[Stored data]

* * * * *

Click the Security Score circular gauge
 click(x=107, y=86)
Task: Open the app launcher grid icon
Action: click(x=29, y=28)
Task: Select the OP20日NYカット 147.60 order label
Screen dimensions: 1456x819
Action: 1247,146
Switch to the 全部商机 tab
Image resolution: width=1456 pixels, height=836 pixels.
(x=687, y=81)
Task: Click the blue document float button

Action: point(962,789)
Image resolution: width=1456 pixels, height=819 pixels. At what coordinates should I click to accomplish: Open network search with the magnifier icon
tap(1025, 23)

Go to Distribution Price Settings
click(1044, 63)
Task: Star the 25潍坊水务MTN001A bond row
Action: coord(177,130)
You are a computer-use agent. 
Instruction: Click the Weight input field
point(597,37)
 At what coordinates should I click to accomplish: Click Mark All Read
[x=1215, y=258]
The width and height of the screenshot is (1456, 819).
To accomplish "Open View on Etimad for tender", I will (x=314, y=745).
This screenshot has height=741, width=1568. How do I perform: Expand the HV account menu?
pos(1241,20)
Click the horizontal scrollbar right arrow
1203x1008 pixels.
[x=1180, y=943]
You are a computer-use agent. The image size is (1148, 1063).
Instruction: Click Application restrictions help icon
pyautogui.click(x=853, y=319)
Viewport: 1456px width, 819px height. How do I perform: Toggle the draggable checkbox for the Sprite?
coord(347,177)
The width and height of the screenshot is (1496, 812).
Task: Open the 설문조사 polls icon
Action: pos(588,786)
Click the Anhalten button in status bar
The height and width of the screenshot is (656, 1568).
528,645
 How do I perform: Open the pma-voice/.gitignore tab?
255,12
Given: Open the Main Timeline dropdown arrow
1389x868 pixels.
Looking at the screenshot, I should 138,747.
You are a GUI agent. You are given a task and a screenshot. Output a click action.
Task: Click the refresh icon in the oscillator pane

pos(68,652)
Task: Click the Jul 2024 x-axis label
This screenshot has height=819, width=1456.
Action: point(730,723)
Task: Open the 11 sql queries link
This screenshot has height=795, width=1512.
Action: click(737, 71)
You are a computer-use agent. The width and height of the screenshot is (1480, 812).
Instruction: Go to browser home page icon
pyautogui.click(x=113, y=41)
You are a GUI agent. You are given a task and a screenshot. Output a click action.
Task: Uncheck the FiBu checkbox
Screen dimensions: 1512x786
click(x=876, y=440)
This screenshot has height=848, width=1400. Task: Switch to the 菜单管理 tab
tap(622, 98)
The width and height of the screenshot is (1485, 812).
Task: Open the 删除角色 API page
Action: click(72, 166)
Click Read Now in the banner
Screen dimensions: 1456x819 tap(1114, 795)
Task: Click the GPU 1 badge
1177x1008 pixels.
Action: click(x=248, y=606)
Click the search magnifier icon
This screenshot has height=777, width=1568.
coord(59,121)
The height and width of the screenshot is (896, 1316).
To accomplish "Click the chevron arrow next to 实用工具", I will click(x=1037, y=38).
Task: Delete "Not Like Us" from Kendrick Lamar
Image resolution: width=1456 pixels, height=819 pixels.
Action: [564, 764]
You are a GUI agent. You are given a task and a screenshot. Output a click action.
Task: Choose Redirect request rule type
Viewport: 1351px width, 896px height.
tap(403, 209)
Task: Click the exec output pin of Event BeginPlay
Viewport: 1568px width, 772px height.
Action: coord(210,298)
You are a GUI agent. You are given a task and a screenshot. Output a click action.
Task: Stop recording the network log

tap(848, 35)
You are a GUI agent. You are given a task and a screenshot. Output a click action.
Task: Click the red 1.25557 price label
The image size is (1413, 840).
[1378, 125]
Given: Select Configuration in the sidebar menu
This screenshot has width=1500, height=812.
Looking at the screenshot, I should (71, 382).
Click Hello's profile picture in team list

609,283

* * * * *

▸ **TASK TO CARRY OUT**
For the word "Select", tally the lines of the entries in which it appears and give the total alone.

▸ **EXERCISE RESPONSE**
2